**Given problem 1**.
Name every people or empire that the Istanbul travel piece below credits with founding the city or building it up.
**Given problem 2**.
Carry the Istanbul travel piece below forward, picking up after its final sentence.

**Text excerpt**.

(begin)

Istanbul, oh my. What a stunning marvel of civilization.
To be frank, I was rather skeptical about visiting Turkey in general, perhaps due to the extremely negative views of Turkey that we get from Western mainstream media — the regressive Islamic government led by Erdoğan, terrorist attacks on Turkish soil, etc. But like they say, don’t bash it until you try it, and boy was I glad I visited Turkey, and especially Istanbul.
Istanbul – The City
Strategically straddling the European and Asian continents at the narrow Bosphorus Strait, coupled with its mild climate and distinct four seasons, Istanbul is perhaps the most perfectly located city in the entire world. If I was playing a game of Sid Meier’s Civilization and started with a blank map of Earth, I would settle my city exactly where Istanbul is — that’s how perfect I think this location is. Credit to the ancient Greeks for picking this excellent location to create a settlement, and to the Romans, Byzantines, and Ottomans for turning it into a major hub of civilization.
Istanbul, or Constantinople as it was known up until 1924, is a sprawling city that is blessed with hilly terrain, the sea, as well as ample greenery. Architecture in the city reflects its rich history and diverse influences. A walk up the narrow cobblestone alleys of the Karaköy hill will take you back in time to the Middle Ages, whereas visiting the mosques at Sultanahmet brings you the Ottoman Empire in all its glory. On every street and around every corner is something unique, whether it’s a building, a shop, or a stray animal!
The stray animals of Istanbul, and much of Turkey in general, is a fantastic phenomenon. Many stray dogs are found lazily roaming the streets of Istanbul, and nearly all of these dogs are tagged by the ear. Citizens of Istanbul regularly put food down in front of their shops or houses to feed these stray dogs, and the animals and humans simply co-exist in a state of harmony. The stray dogs all appear well-fed, with thick coats, that they even manage to live comfortably through Istanbul’s mild winters.
For the nomadic entrepreneur types like me who love the coffee shop lifestyle, Istanbul is heaven but somewhat hell at the same time. It is absolutely heaven in its love for coffee and tea, and the omnipresence of coffee shops around every corner in the city. For coffee-obsessed Millennials like myself, finding a place to sit down and relax with a Turkish coffee (or Americano, if you wish) is perhaps one of the easiest things to do in Istanbul. On the flip side though, Turkey generally has very poor WiFi speeds (along with government censorship of websites), so it is a bit of hell in the sense that it can be quite a struggle to find half-decent WiFi at the coffee shops.

(end)

**Data segment**.
(begin)

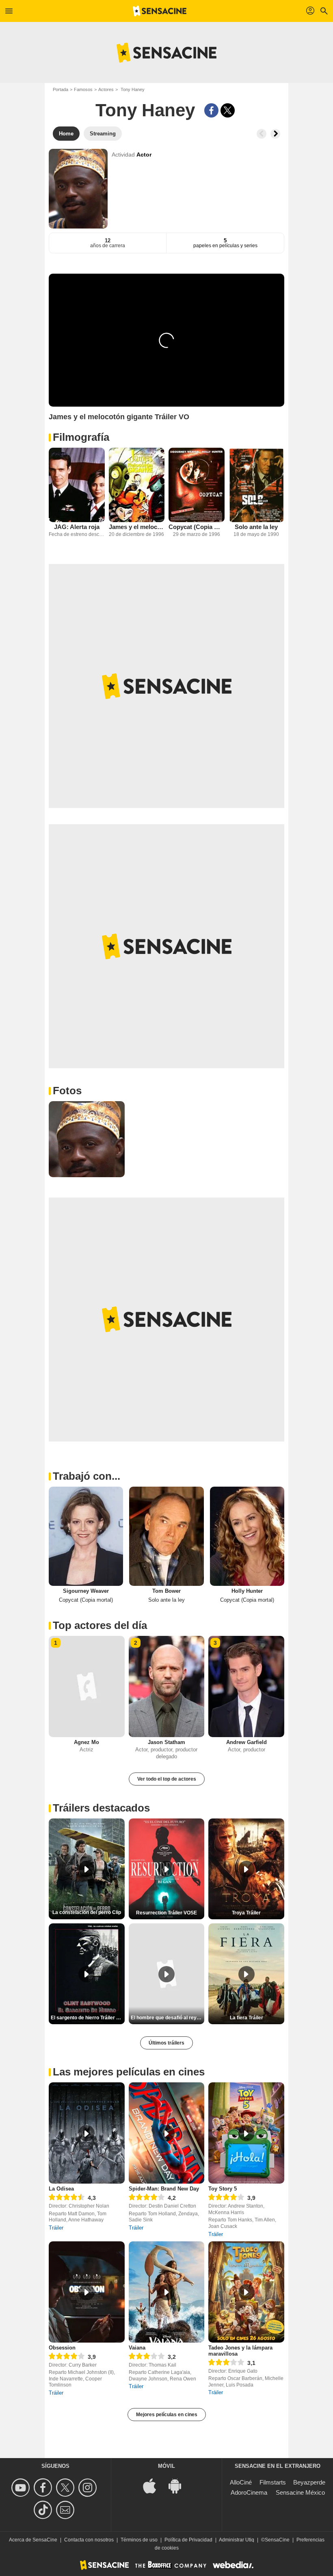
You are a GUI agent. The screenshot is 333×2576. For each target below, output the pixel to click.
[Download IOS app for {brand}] (154, 2485)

(end)

**Exercise response 1**.
The ancient Greeks, the Romans, the Byzantines, and the Ottomans

**Exercise response 2**.
Regardless of your success with finding functional WiFi, do sit down and enjoy a Turkish coffee, always served with a small cube of Turkish Delight. I recommend having your coffee with a baklava instead to make it pure oral heaven (not a fan of Turkish Delight myself). And if you are not a coffee person, then do enjoy a Turkish tea — the default is the Turkish black tea (Rize çayı) served in a small glass, but you can also try the variety of other mainstays like apple tea (elma çayı) or winter tea (kış çayı).
What really surprised me the most was Istanbul’s mass transit system — it is impressively modern, clean, efficient, and relatively easy to navigate. Call me ignorant, but this was not something I expected from a city that belongs in a country frequently labeled for being “backwards” and economically struggling. I bought an Istanbulkart right after I arrived at the airport, and I tried all models of public transportation in Istanbul with it. I rode the Metro (subway), the tram, the bus, and the ferry — overall experience 10/10. I would say that Istanbul’s public transportation system was one of the best I have experienced in any city around the world, better than even the likes of Tokyo, Seoul, Hong Kong, Shanghai, and London. Even crossing the Bosphorus between Europe and Asia was much simpler than it looks on the map, as there are frequent ferries from all ferry terminals on each side that traverse the Strait in 30 minutes or less.
Compared to many other cities, public transit in Istanbul was comfortable and enjoyable, rather than crowded and torture. But, if you prefer to always have peace and maximum comfort, you can hail yellow cabs from the street easily, and the fare is very cheap by Western standards – a 15-minute ride in the city should cost no more than 20 Lira (less than $4 USD at the time of writing).
Leisure & Activities
If you are a culture-phile or a history-phile, then you will not run out of places to see in Istanbul. The city is full of museums, mosques, churches, places of interest, history and stories hidden in nooks and crannies, and more. The standard tourist must-go’s like Hagia Sophia, Blue Mosque, Galata Kulesi, Dolmabahçe Palace, etc., are just scratching the surface.
Turkish hammams are a must-try, and you can find many options in Istanbul. Most of the English-speaking options are on the European side and are geared towards tourists, but some are very reasonably priced. You can find a few of these in the Beyoğlu area. Typically you will be required to book in advance.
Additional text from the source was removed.